Volkswagen T-Cross - Review Of The Week

Think of a Volkswagen Polo with a more adventurous image, a slightly larger cabin and a more flexible interior. You're picturing this car, Volkswagen's smallest SUV, the T-Cross. It's trendy, quite sophisticated and very acceptably efficient, thanks to its 1.0-litre TSI petrol and 1.6 TDI diesel engine options. And you can make it very much your own. What's not to like?

There are three T-Cross engine options. Most buyers will want Volkswagen's 1.0-litre TSI petrol engine. Entry-level variants get it in 95PS form with a 5-speed gearbox but further up the range, the variants available feature this unit in a 115PS state of tune. Go for that and you'll be offered the option of a 7-speed DSG auto gearbox. Both engines have impressive torque available from low revs - the 95PS version delivering 175Nm from just 2,000rpm and the 115PS version serving up its 200Nm across the same 2,000rpm to 3,500rpm band. In other words, you won't have to row this little VW along with the gear lever through town.

T-Cross models equipped with the 95PS engine reach 62mph in 11.5 seconds, with a top speed of 112mph where legal, while the punchier 115PS versions top out at 120mph, reaching 62mph in 10.2 seconds. We said there were three engine options. The minority-interest third choice is a 1.6-litre TDI diesel with 95PS. It develops 250Nm of pulling power, a useful increase from the 200Nm figure you get in the 1.0 TSI 115PS unit. All T-Cross models are front-driven: there's not much appetite in this segment for 4WD. In any case, the Polo platform doesn't allow for it. Don't expect a T-Cross to ride quite as well as a Polo - that taller, heavier body has to tell somewhere - but for the school run and commuting duties, few buyers are likely to have issues.

Volkswagen T-Cross - Review Of The Week

The T-Cross is actually very similar in size to its T-Roc showroom stablemate, despite the fact that it sits on an MQB-A0 platform supposedly designated for cars a class smaller. It's a couple of inches longer and just under six inches taller than the Polo supermini it's based upon but that still leaves it a touch tinier than most key rivals in the segment for small SUVs. That doesn't stop it from being plenty spacious enough for a small family inside though. There's second row space big enough for a couple of six foot adults to sit comfortably, particularly if they shift the standard sliding rear bench all the way back. Doing that reduces boot space from 455 to 385-litres (still 10% more than a Polo). An adjustable-height boot floor makes the cargo space accessible for a variety of loads too.

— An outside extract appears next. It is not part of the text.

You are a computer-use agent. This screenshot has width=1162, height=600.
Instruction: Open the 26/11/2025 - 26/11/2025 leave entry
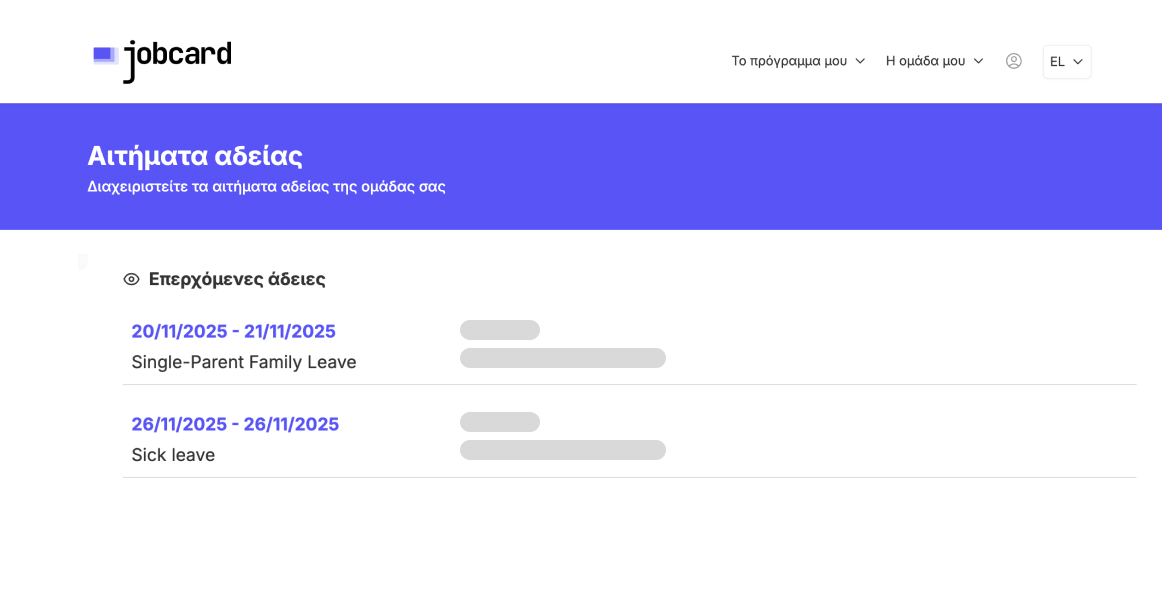[x=235, y=424]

Up front, the elevated hip point makes this T-Cross feel bigger than a supermini. If you find yourself paying more to get the Volkswagen badge, you might be a little disappointed to find that the dashboard plastics are rather scratchy. Still, the fascia controls are intuitive and the top two trim levels get a classy 8-inch centre-dash touchscreen with 'Apple Carplay'/'Android Auto' smartphone-mirroring functionality.

It's surprising that Volkswagen took so long to enter the supermini-sized part of the SUV segment. There's no doubt though that the brand has taken careful note of what buyers want in this class and provided a product that seems to meet what the market's currently looking for. You'll pay a little more for a T-Cross than you will for its most obvious rivals, but what you get in return is a car will a little more polish than obvious competitors.

The sliding rear bench will be a key showroom selling point and buyers will be pleased to find plenty of opportunities for personalisation. You could downsize from a Golf into one of these and feel quite happy - and we think plenty of customers will. How appealing the T-Cross will be to drivers currently loyal to rival brands is another question. There's no doubt though, that it's likely to carve out a useful niche for itself.